Il est intéressant qu’un élément de réponse nous vienne d’un ancien tenant du courant néoclassique, Douglass North, qui fut l’un des fondateurs du courant « cliométricien », ou « nouvelle histoire économique » qui tenta d’appliquer à l’histoire les principes mécaniques et positivistes de l’économie néoclassique (Freeman et Louça, 2001). North a progressivement abandonné son orientation néo-classique initiale (North & Thomas, 1973) où le mécanisme des prix permettait d’éliminer les institutions obsolètes. Il établit qu’il peut y avoir des institutions inefficaces (inefficient institutions)[11] qu’aucune pression compétitive ne pousse à se réformer, généralement parce qu’elles servent des intérêts établis et non le bien public (North, 1981).
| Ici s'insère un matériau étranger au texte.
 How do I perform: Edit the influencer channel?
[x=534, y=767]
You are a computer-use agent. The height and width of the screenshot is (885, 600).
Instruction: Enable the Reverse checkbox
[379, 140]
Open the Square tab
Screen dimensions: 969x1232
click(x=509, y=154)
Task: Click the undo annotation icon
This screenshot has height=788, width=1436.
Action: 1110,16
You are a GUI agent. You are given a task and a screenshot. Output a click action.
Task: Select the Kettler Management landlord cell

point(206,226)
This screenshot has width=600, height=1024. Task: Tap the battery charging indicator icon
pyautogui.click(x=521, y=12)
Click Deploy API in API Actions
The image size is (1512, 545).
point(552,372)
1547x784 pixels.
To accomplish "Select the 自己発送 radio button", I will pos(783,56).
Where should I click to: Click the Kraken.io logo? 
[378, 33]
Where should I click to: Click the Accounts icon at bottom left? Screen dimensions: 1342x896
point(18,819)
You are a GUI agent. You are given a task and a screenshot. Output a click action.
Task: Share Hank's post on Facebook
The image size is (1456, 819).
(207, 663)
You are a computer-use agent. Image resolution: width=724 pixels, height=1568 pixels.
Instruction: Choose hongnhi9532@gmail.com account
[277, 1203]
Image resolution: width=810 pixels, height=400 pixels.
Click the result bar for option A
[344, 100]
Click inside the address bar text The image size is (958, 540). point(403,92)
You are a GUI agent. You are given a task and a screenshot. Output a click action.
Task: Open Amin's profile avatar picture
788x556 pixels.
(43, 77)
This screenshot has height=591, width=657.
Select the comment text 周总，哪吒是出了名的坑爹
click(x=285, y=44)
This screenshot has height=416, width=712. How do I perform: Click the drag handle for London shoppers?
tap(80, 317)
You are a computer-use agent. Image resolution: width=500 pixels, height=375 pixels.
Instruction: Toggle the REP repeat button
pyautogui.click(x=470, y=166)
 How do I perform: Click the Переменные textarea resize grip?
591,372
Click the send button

North définit les institutions comme des réducteurs d’incertitude qui établissent des structures stables permettant l’interaction des acteurs de la société (1990 : 6) qui, dans la terminologie de Freeman, permettent la congruence des cinq sous-systèmes vers un méta système que sera une société sachant tirer parti des opportunités technologiques. Les institutions permettent d’identifier les opportunités (en créant les incitatifs appropriés), tandis que les organisations permettent de les exploiter : il y a donc co-évolution entre institutions et organisations[12].
Comment évoluent les institutions face aux révolutions industrielles ?
Mais North, s’il pose la relation entre institutions et organisations dans un modèle évolutionniste, n’en définit qu’incomplètement la dynamique. Il s’attache surtout à analyser quels incitatifs appropriés les institutions doivent mettre en place pour avoir des organisations performantes, en pensant principalement au cas des Etats-Unis, soit des interactions entre des institutions publiques et des organisations privées. Il suppose que la connaissance acquise par la pratique (le learning by doing) au niveau des organisations suffit à forger, par rétroaction (le feedback), une nouvelle culture des concepteurs d’institutions publiques.
D’une part, cette vue nous semble exclusivement managériale et ignorer le cycle des idées qui a son autonomie par rapport à celui des organisations. Les idées peuvent précéder les innovations et être une condition de leur apparition, comme le furent les Lumières. Au contraire, quand elles se congèlent en idéologies, par principe elles donnent tort au réel pour faire prévaloir le dogme. L’histoire des XIX° et XX° siècles est là pour nous rappeler que ce parfait feedback de l’expérience pratique acquise dans les organisations sur la conception des institutions n’est que l’exception, généralement grâce aux périodes de crises ou de circonstances exceptionnelles – et que l’idéologie prévaut.
North a, dans son dernier ouvrage (2005), fait évoluer son analyse en considérant – comme Aoki – que les institutions sont des systèmes durables de croyances partagées. Le développement des systèmes sociaux économiques est une succession de phases ergodiques (l’état d’un système à un moment donné peut permettre de prédire son état à un moment ultérieur) lorsqu’il évolue au sein du même paradigme socio-économique, et de phases non-ergodiques lorsqu’il y a changement de paradigme lors des révolutions industrielles. La clé du changement est alors dans la capacité du système de croyances à se remettre en cause.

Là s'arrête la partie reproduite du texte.